The upper part travels between the ICA and IJV behind the styloid process and gives the carotid body and carotid sinus branches in the poststyloid part of the upper PPS.
The middle part extends downward along the inferolateral border of the StPm and gives off branches to the StPm and pharyngeal wall in the poststyloid part of the lower PPS. Particularly, this part passes obliquely anterior to the distal segment of the ICA and may result in vascular injury.
The lower part passes through a space or slit between the SPCm and MPCm to enter the pharynx. Between the StGm and StPm, it lies along the inferior border of the palatine tonsil or beneath the capsule and gives the tonsillar branch. Generally, it gives terminal branches at the junction of the PPa with the base of tongue, known as glossotonsillar sulcus, which is anatomic landmark for the terminal part of the GPn deep to the SPCm [17].
During surgical interventions including transoral tonsillectomy, tumor resection, and the SPCm block, the integrity of this nerve may be damaged and result in dysphagia and taste disturbance. In recurrent tonsillitis, the adherence of the capsule with surrounding structures makes it difficult to remove the hypertrophic tonsillar capsule from the tonsillar bed, or the dissection of the capsule which is firmly adherent with the lingual branch of this nerve causes disturbance of the nerve functions [3, 7, 17]. During transoral surgery, early description of the StPm allows to specify the GPn which crosses over the ICA and serves as a surgical landmark to protect it in the PPS. Also, the surgeon should keep in mind the association of the GPn with a venous plexus in the glossotonsillar sulcus to prevent iatrogenic bleeding during surgical dissection.
The tonsil and tonsillar fossa with boundaries are supplied by the branches of the ECA including lingual, facial, ascending pharyngeal, and internal maxillary arteries (Figure 4).
The vascular supply of the tonsil: PPm, palatopharyngeus muscle; PGm, palatoglossal muscle; SPCm, superior pharyngeal constrictor muscle.
The upper part is supplied by descending palatine artery branch of the internal maxillary artery and the middle and inferior branches of the ascending pharyngeal artery.
The middle part is supplied by tonsillar branch of the facial artery.

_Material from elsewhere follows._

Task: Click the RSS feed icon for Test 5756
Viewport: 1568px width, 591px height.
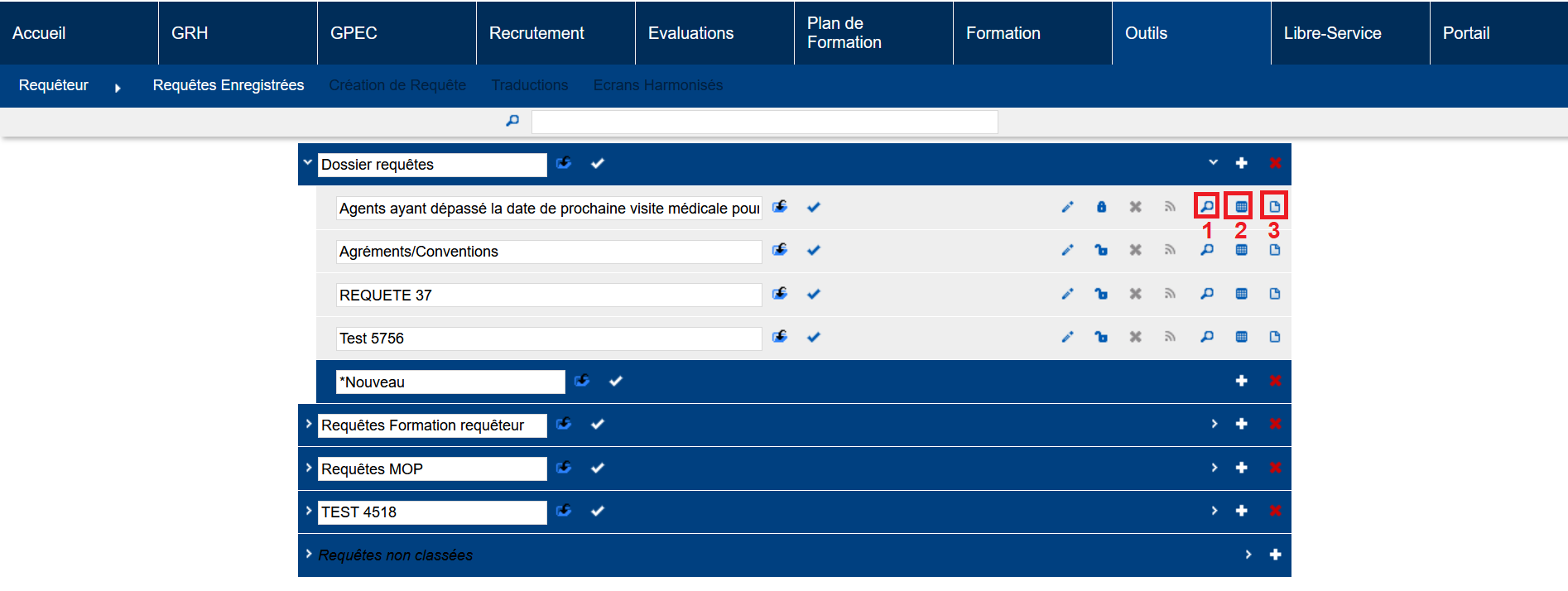Action: pos(1170,337)

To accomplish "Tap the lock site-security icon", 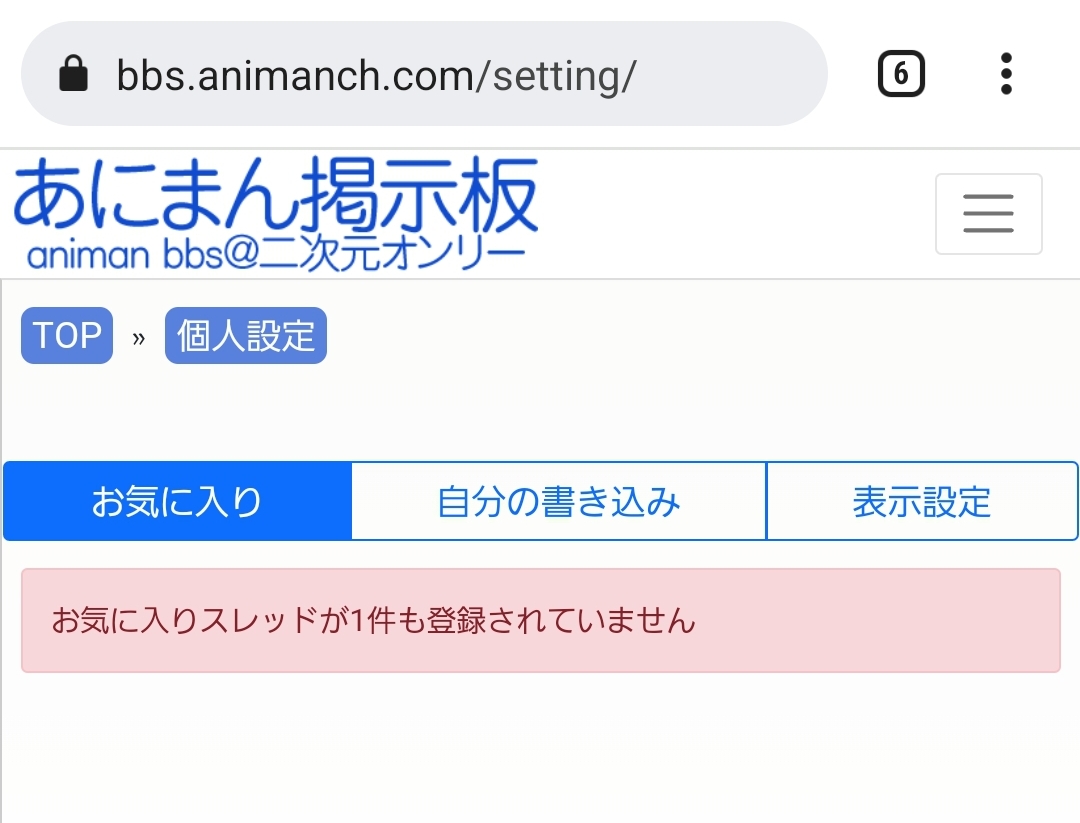I will pos(73,74).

The lower part is supplied by an ascending palatine artery branch of the facial artery and dorsal lingual branch of the lingual artery [20, 23].

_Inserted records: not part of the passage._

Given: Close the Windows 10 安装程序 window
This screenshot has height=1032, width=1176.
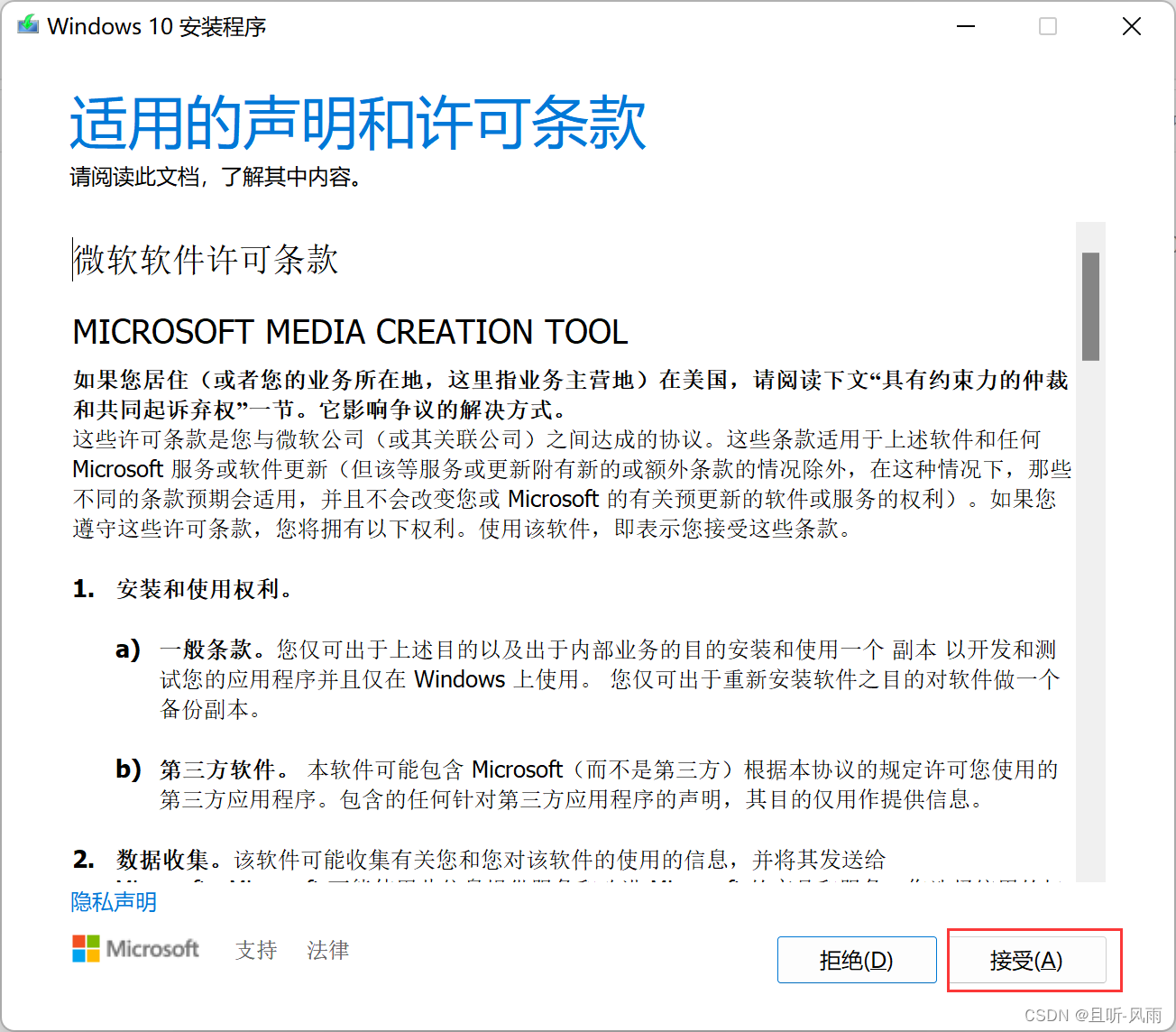Looking at the screenshot, I should coord(1132,26).
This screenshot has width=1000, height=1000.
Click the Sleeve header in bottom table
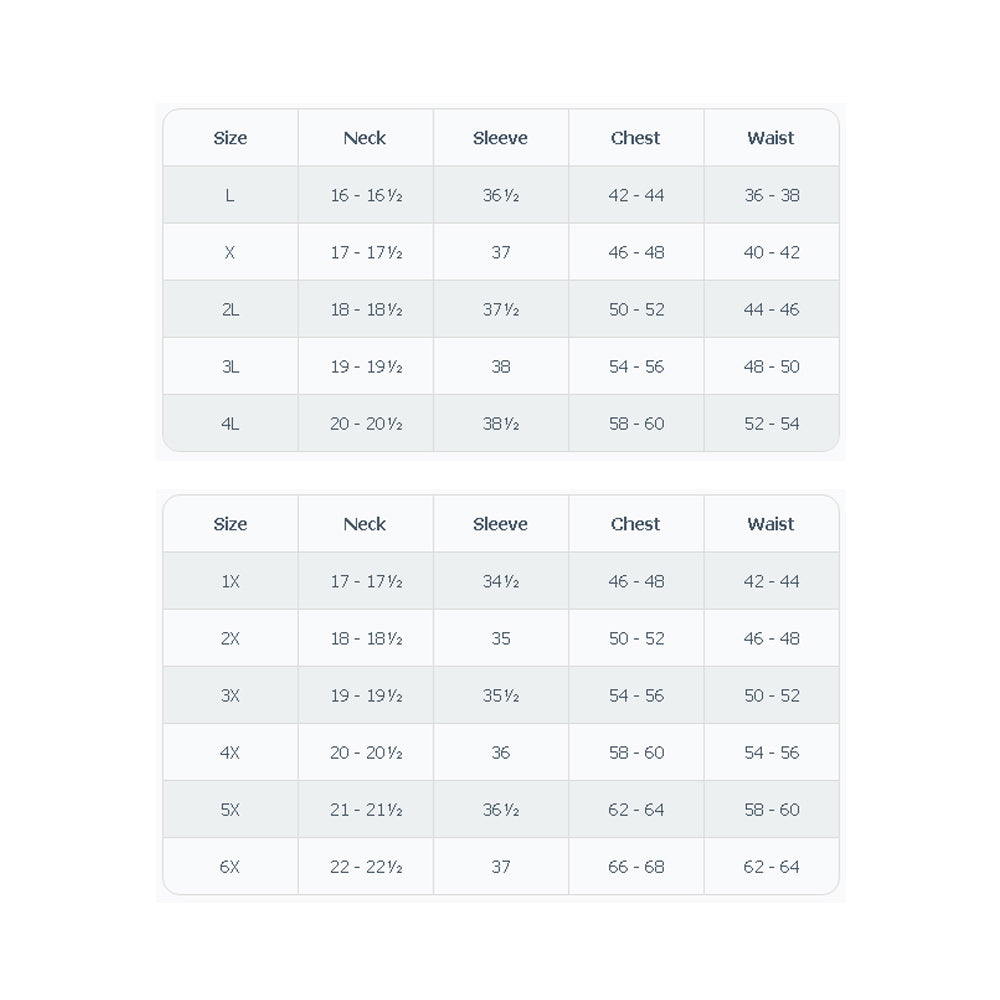(501, 524)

The veins of the tonsil and tonsillar fossa drain into the paratonsillar vein and then into the pharyngeal venous plexus. This plexus drains through the facial vein into the IJV (Figure 4) [6, 7].
Benign or malign lesions in the tonsil and tonsillar fossa may penetrate the lateral wall of the pharynx, or the PPS may be distorted evidently by the tumors. Due to the anatomical complexity with vital neurovascular structures in the PPS, transoral robotic approach to this region makes it necessary to identify the surgical anatomic landmarks which are required to perform effective surgical intervention quickly and accurately. The detailed and precise anatomic knowledge of the tonsillar region and the PPS allows surgeon to carry out wide resections in a confined space. In transoral approaches, the classification of the dissection method based on the anatomic stratification or the surgical procedures which is oriented to cardinal points is essential for preoperative planning and to prevent the iatrogenic complications.
The author reports no conflict of interest concerning the materials used in this paper. And the author has no personal financial or institutional interest in this article.